**INSTRUCTIONS FOR THE TASK**
Please give back word for word the lines of the material below between the line containing "[Kiedy należy się" and the line containing "Jak wykorzystać TIK na lekcji? (556, 2013)", inclusive.

**RECORDS PROVIDED**
>>>
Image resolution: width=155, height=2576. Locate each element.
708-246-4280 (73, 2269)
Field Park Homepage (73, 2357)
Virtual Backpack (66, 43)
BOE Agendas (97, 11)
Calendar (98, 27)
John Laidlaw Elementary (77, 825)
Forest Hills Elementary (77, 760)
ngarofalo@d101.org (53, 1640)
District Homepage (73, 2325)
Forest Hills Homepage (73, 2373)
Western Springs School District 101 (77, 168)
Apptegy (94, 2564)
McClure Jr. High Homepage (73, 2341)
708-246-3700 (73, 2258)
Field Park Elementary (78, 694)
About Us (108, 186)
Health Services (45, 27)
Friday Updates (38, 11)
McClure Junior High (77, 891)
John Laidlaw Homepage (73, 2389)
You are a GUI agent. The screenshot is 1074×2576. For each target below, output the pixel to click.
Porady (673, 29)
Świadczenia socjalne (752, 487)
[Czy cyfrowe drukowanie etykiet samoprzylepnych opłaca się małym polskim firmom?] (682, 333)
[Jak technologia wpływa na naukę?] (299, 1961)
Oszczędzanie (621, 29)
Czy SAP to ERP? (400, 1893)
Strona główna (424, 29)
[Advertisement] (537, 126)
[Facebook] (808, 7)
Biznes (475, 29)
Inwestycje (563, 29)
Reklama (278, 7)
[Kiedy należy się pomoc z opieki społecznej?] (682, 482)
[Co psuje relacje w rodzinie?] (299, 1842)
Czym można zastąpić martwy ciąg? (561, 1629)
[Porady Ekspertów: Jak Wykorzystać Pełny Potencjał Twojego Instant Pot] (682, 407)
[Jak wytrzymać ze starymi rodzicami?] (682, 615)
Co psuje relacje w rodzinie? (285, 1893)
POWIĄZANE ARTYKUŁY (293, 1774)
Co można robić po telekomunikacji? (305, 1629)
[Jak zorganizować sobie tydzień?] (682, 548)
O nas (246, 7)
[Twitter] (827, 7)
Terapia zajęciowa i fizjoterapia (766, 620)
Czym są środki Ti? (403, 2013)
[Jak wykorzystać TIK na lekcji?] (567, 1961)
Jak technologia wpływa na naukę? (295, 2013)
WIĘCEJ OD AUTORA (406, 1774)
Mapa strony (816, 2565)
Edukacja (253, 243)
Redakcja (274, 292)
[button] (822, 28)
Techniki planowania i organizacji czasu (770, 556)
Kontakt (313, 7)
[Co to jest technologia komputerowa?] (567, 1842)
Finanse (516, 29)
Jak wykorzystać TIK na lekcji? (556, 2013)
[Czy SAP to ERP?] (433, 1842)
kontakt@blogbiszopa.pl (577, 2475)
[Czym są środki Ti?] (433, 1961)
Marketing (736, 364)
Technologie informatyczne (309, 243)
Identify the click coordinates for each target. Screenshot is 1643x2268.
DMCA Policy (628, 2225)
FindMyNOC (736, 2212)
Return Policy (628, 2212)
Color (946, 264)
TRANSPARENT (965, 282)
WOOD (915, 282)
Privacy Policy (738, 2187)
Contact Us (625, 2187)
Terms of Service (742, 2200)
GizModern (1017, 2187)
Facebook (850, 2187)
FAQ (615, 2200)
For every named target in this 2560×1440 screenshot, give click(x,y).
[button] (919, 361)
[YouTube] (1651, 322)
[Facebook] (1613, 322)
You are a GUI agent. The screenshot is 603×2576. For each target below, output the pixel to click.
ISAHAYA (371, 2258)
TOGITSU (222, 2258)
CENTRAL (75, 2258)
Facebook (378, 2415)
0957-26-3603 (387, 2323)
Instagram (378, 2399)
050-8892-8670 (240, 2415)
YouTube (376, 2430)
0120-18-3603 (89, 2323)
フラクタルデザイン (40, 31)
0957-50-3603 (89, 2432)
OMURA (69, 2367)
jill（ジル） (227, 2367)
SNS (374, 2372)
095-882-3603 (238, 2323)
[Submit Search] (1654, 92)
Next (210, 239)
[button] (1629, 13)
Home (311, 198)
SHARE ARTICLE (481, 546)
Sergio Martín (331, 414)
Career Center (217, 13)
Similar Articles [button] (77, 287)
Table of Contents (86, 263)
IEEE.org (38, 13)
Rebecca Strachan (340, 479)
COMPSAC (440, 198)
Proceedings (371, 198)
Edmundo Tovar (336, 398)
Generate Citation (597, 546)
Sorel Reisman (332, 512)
<<<
**EXERCISE SOLUTION**
[Kiedy należy się pomoc z opieki społecznej?] (682, 482)
[Co psuje relacje w rodzinie?] (299, 1842)
Czym można zastąpić martwy ciąg? (561, 1629)
[Porady Ekspertów: Jak Wykorzystać Pełny Potencjał Twojego Instant Pot] (682, 407)
[Jak wytrzymać ze starymi rodzicami?] (682, 615)
Co psuje relacje w rodzinie? (285, 1893)
POWIĄZANE ARTYKUŁY (293, 1774)
Co można robić po telekomunikacji? (305, 1629)
[Jak zorganizować sobie tydzień?] (682, 548)
O nas (246, 7)
[Twitter] (827, 7)
Terapia zajęciowa i fizjoterapia (766, 620)
Czym są środki Ti? (403, 2013)
[Jak wykorzystać TIK na lekcji?] (567, 1961)
Jak technologia wpływa na naukę? (295, 2013)
WIĘCEJ OD AUTORA (406, 1774)
Mapa strony (816, 2565)
Edukacja (253, 243)
Redakcja (274, 292)
[button] (822, 28)
Techniki planowania i organizacji czasu (770, 556)
Kontakt (313, 7)
[Co to jest technologia komputerowa?] (567, 1842)
Finanse (516, 29)
Jak wykorzystać TIK na lekcji? (556, 2013)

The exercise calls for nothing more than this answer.